Projects subsidized by TIF taxpayer-backed bonds include roads, maritime parks and stadiums. For example, a condo/retail development might need wider roadways or new sewer lines…expensive projects, whose debt takes years, and lots of tax dollars, to pay off.

Speaking of debt: ironically enough, it was our Big Business friends who pushed through Bankruptcy Reform: making it now almost impossible for ‘little people’ to escape debt, even in dire circumstances.

Of course, there’s no need to worry about debt if you can foist it off on somebody else!

Enter TIF - which transfers debt burden from private individuals to the public – by subsidizing key portions of private-profit enterprises. It offers the corporate sector a way to ‘leverage’ public money without paying for the privilege (in the form of interest).

Instead, we pay the interest!

Imagine if a small business owner asked the bank for a startup loan – but he’d only have to pay it back if the enterprise was successful. Using the bank’s own money.

That’s the general idea behind tax increment financing: except we the public are the bank, and our property taxes are the loan payments.

But, say TIF proponents, those projects will eventually ‘benefit everybody’ (especially, we presume, ‘economic development’ experts receiving fat ‘consulting’ fees).

TIF-financed projects are designed to increase property values. That means tax hikes for district residents, who could end up subsidizing the bulk of the bond debt whether they like it or not.

And new homes and businesses add to the tax rolls. Whether they’ll add enough to cover debt payments is part of the risk transferred from developers to taxpayers, as Boca residents discovered. Developers, on the other hand, make a profit up front, when the properties sell or lease (the relative public ‘benefit’ of converting scarce, fragile waterfront to condos and parking lots is another story).

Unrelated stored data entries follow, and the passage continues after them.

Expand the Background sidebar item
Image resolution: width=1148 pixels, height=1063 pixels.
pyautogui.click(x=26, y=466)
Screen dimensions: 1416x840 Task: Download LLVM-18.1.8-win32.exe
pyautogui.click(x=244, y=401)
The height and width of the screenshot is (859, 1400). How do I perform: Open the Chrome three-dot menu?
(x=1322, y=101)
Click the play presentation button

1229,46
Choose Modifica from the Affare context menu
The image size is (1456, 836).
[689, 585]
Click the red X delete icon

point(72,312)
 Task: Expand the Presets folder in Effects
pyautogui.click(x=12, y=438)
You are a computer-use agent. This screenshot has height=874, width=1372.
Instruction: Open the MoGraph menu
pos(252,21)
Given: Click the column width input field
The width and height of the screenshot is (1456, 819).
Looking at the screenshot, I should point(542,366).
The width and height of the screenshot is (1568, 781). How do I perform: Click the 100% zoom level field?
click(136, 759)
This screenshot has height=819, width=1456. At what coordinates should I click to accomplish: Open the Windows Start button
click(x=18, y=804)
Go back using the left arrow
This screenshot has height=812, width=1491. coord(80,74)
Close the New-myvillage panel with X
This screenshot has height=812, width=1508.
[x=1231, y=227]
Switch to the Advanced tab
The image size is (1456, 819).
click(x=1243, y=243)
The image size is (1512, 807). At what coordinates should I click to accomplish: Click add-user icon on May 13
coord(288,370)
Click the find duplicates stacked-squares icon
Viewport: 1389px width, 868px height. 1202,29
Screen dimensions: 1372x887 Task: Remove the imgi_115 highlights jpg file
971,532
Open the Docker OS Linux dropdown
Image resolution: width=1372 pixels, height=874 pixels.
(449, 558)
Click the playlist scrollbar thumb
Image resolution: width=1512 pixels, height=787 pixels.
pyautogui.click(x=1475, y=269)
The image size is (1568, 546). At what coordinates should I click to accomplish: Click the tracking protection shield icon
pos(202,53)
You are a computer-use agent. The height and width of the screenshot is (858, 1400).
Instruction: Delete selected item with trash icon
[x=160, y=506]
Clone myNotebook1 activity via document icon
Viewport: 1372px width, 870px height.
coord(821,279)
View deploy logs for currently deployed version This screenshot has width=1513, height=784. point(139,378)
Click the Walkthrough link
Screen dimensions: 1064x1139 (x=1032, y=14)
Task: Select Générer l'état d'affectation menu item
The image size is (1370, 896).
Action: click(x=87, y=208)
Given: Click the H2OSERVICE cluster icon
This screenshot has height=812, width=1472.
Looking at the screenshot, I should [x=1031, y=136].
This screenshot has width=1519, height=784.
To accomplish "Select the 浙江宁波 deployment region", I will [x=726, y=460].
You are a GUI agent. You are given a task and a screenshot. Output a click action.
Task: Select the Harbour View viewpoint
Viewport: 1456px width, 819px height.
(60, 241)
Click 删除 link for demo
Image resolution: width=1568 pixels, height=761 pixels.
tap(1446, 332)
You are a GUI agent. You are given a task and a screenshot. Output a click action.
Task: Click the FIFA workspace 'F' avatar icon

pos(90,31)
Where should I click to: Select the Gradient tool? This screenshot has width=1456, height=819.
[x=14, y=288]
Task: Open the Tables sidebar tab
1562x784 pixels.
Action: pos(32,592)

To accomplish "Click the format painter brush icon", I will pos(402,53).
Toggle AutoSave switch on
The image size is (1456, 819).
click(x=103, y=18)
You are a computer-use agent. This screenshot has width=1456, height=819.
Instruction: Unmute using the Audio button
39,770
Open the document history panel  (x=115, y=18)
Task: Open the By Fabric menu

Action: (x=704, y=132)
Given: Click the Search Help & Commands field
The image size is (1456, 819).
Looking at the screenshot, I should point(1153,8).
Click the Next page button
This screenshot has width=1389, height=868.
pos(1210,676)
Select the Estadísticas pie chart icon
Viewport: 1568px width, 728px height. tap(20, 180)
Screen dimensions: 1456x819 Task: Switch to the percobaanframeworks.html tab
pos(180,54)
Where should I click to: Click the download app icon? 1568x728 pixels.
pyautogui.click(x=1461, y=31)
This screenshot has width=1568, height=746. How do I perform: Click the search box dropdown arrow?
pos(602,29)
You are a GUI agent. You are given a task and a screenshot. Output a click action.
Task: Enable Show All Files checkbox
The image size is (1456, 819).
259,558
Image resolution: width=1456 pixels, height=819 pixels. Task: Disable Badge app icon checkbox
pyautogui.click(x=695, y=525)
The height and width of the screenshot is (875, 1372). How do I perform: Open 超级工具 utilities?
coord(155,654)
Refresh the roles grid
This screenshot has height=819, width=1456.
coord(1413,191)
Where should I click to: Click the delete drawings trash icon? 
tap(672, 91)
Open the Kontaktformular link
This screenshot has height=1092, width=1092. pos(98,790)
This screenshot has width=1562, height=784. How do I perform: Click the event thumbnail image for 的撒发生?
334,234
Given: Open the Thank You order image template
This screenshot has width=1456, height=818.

Of course, some TIF projects also incorporate eminent domain seizures, sparing residents any future worries about higher taxes. Despite a new amendment protecting against it, Florida’s legislature can still approve this practice on a case-by-case basis.

But commercial TIF projects might create new jobs, ‘economic development’ gurus insist.

Despite an ongoing American jobs hemorrhage to ‘business friendly’ overseas labor camps -- created by the very folks so graciously willing to accept TIF public welfare subsidies -- this assertion is often accompanied by a PowerPoint slideshow featuring amazingly large ‘ripple effect’ job forecast numbers; and perhaps a white rabbit in a top hat. Presto chango!

Unfortunately, there’s no job growth or salary guarantee – despite the public’s generous contribution towards project startup costs.

And if we’re talking about service and retail industries, or minor league sports largely attended by local fans – we’re talking about heavily recycled income streams – money that’s just redistributed through the system without creating any new wealth.

Indeed, we wonder if diverting future tax $$ from central coffers to pet project bond debt and industry profit doesn’t effectively rob us of the very benefits touted as an excuse to commandeer tax dollars (or assets like waterfront property) in the first place.

What particularly turns our stomach is that the same Big Business interests who rail against ‘socialist’ government health insurance, public transportation, Social Security, unions and other institutions that improve working people’s ability to make a living – have no trouble taking handouts from those same working people to pad their own wallets and/or Chamber trophy wall.

We’re surprised the Court sided with the public this time, but the decision certainly doesn’t solve the problem of politician-industry collusion. It’s just a matter of time before special interests tilt the game back in their favor.

We have a sinking feeling we’re going to see a lot more public infrastructure (like roads and bridges) sold off to ‘public/private’ consortiums in coming years. The end of free-ride TIF loans could mean taxpayers get to pay ever-increasing tolls and fees to use our own roads, parks and other infrastructure.

What’s next, air and sunlight?

After all, Big Business has to make a living, too. Sooner or later, they’re going to grab their cut…and some of yours for good measure. Just give them time to crunch the numbers!